> [ARTIKEL]
※
Sistem Siaran Jaringan (SSJ) yang terkonsentrasi Pada Perluasan Kepemilikan Media

Selama ini penegakan Sistem Siaran Jaringan (SSJ) tidak berjalan dengan baik, baik karena aturan turunan maupun regulatornya, sehingga konsentrasi kepemilikan dan geografis penyiaran semakin kuat. Dalam Draft revisi UU Penyiaran 2024, pasal terkait konsentrasi kepemilikan dan kewajiban SSJ memang telah dihapus yang “melegalkan” konglomerasi media serta konsentrasi kepemilikan dan konten. Namun ironisnya, naskah akademik RUU Penyiaran ini justru mencantumkan pemusatan kepemilikan dan konten.
※
> [DAFTAR TUGAS]
1) Menurut artikel tentang Sistem Siaran Jaringan, mengapa konsentrasi kepemilikan dan geografis penyiaran semakin kuat? Jawablah dalam satu hingga tiga kalimat.
2) Tuliskan lanjutan artikel tentang Sistem Siaran Jaringan, dimulai setelah kalimat terakhirnya.

> [DATA]
※
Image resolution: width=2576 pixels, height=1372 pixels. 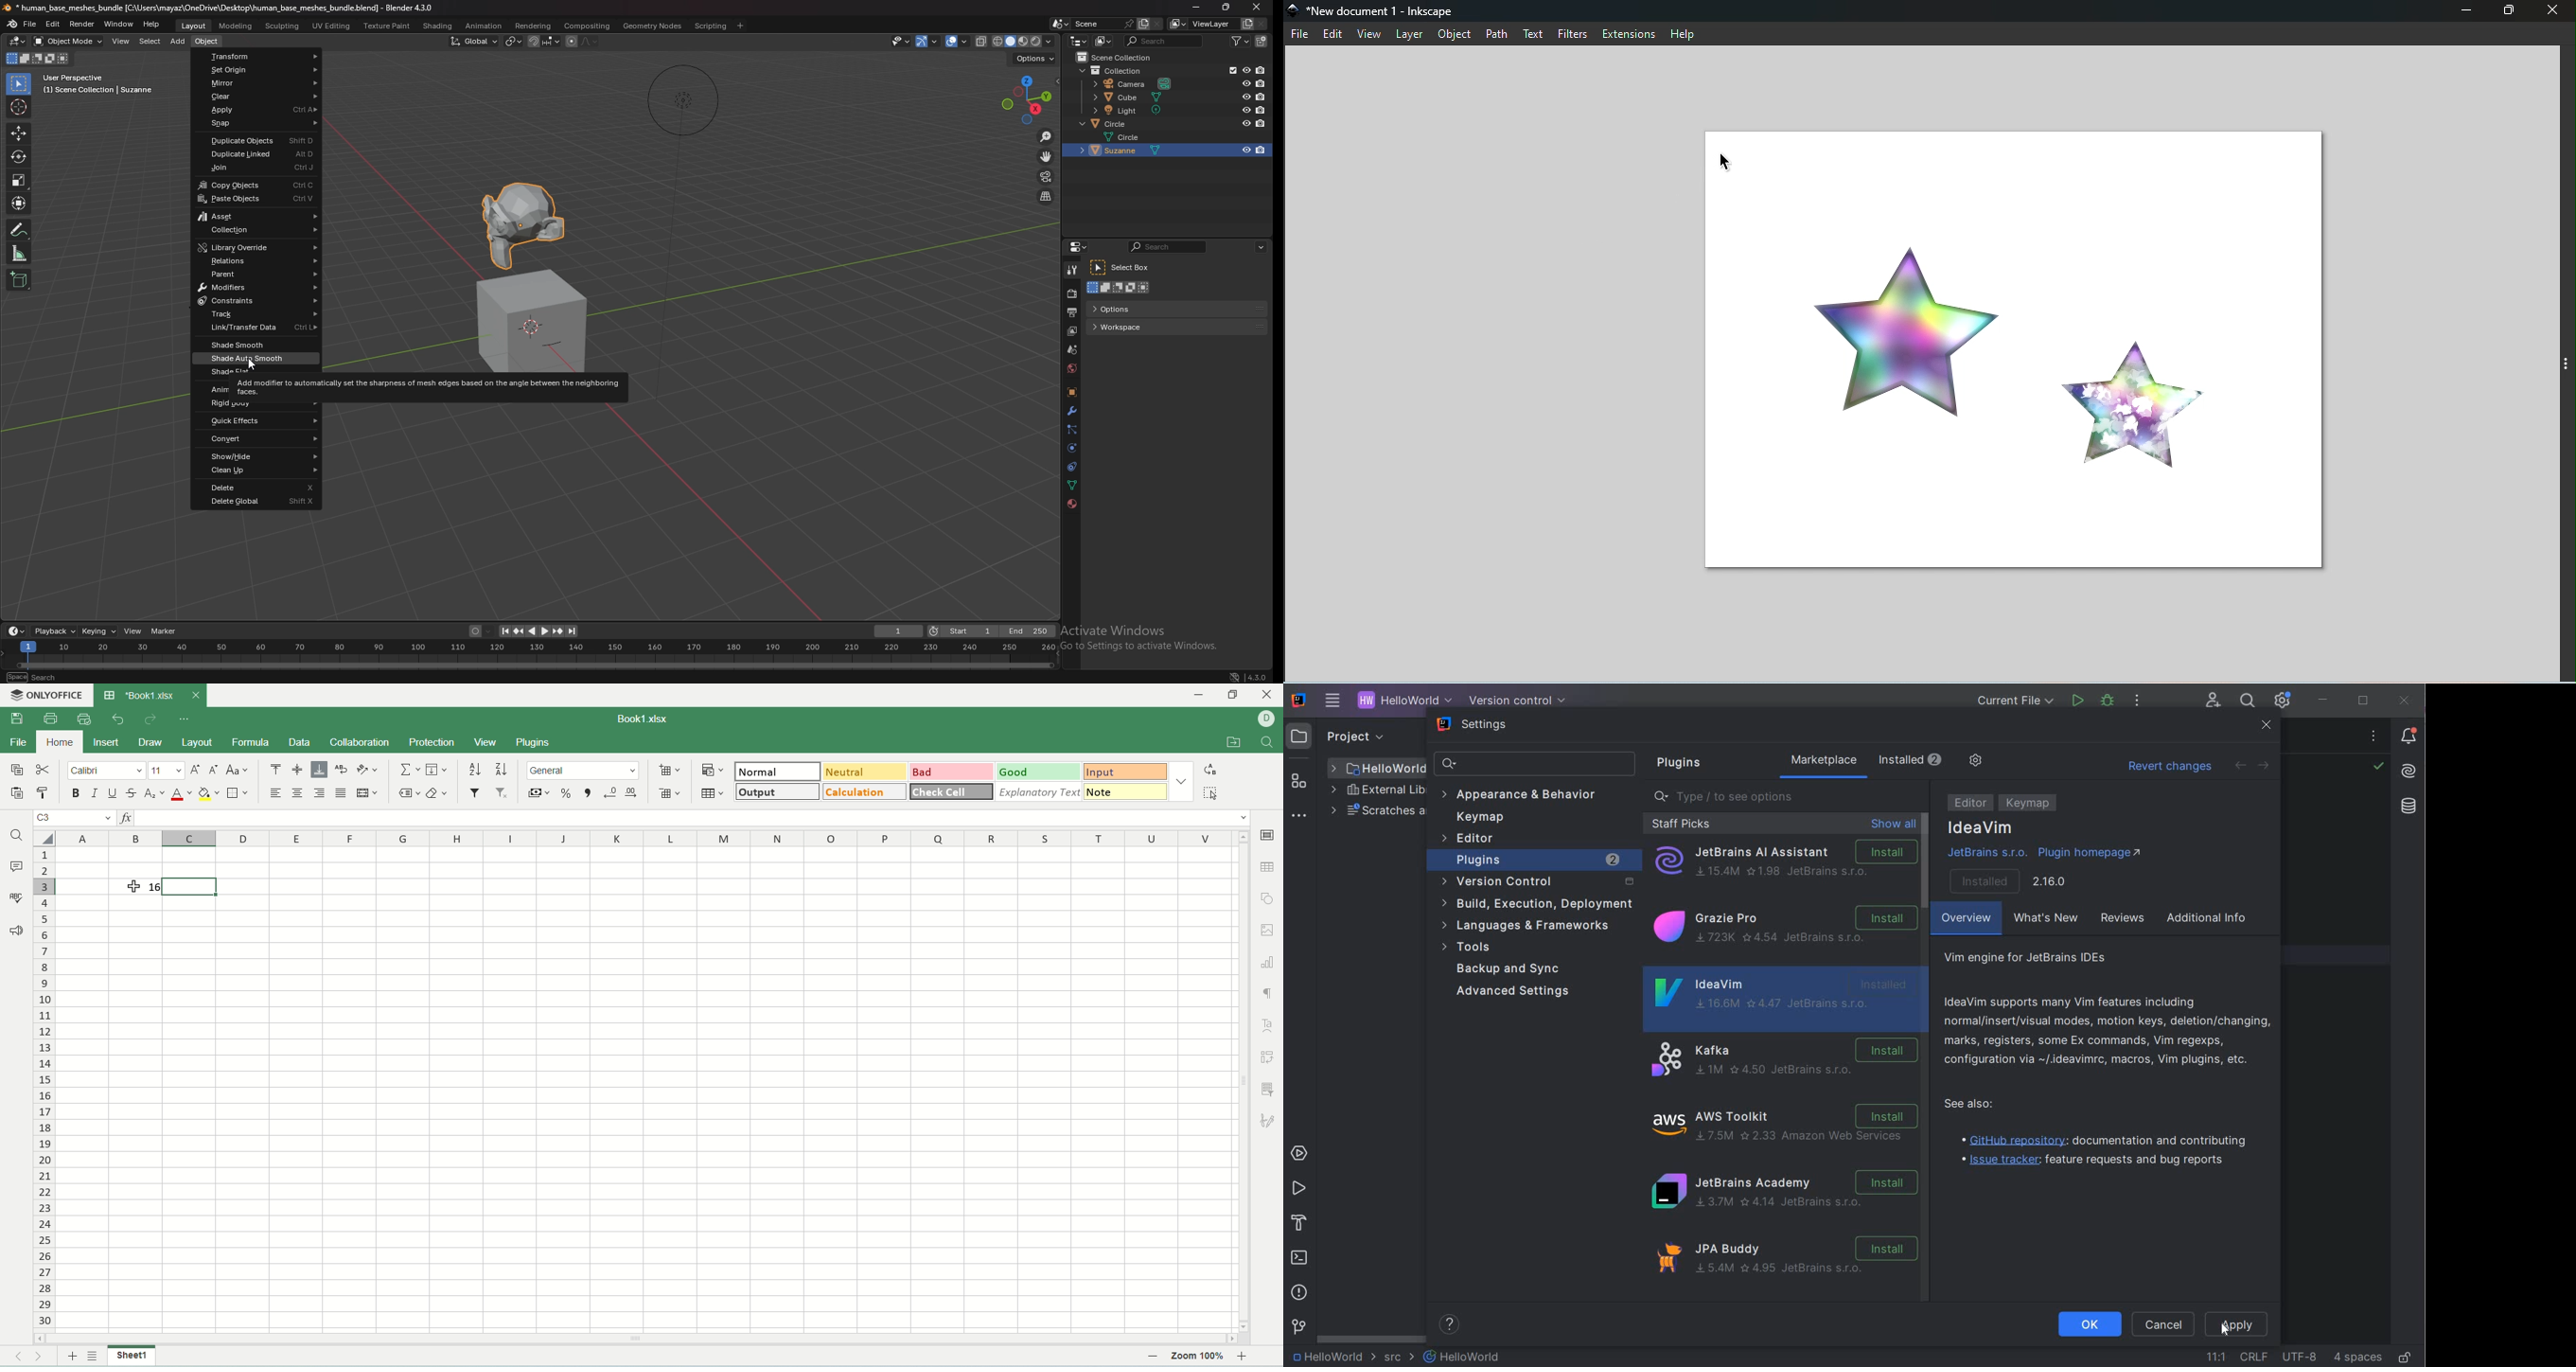 What do you see at coordinates (256, 199) in the screenshot?
I see `paste objects` at bounding box center [256, 199].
※
> [JAWABAN]
1) Konsentrasi kepemilikan dan geografis penyiaran semakin kuat karena penegakan Sistem Siaran Jaringan (SSJ) selama ini tidak berjalan dengan baik. Penegakan itu tidak berjalan baik karena aturan turunan maupun regulatornya.

2)
“Industri penyiaran kita dikuasai oleh segelintir penguasa. Hal ini semestinya dilarang dalam RUU Penyiaran, namun yang terjadi justru dilegalkan dalam RUU penyiaran ini.  Sehingga, tidak akan tercipta keadilan ekonomi” Ujar Yovantra Arief

Maka dengan kondisi ini, Koalisi Penyiaran Stop Diskriminasi menyatakan sikap untuk:

Hentikan pembahasan RUU Penyiaran dalam prolegnas 2024 dan memulai kembali penyusunan RUU di periode DPR selanjutnya dengan pelibatan yang berarti dari stakeholder dan publik dengan beberapa catatan penting, yakni:

  1. menghapus pasal-pasal diskriminatif dalam revisi UU Penyiaran karena mendiskriminasi orang-orang atau kelompok tertentu melanggar Konvensi CEDAW, Konvensi anti Diskriminasi Terhadap Perempuan. Pemerintah Indonesia di tahun 1984 meratifikasi CEDAW yang tertuang dalam Undang-Undang Nomor 7 tahun 1984.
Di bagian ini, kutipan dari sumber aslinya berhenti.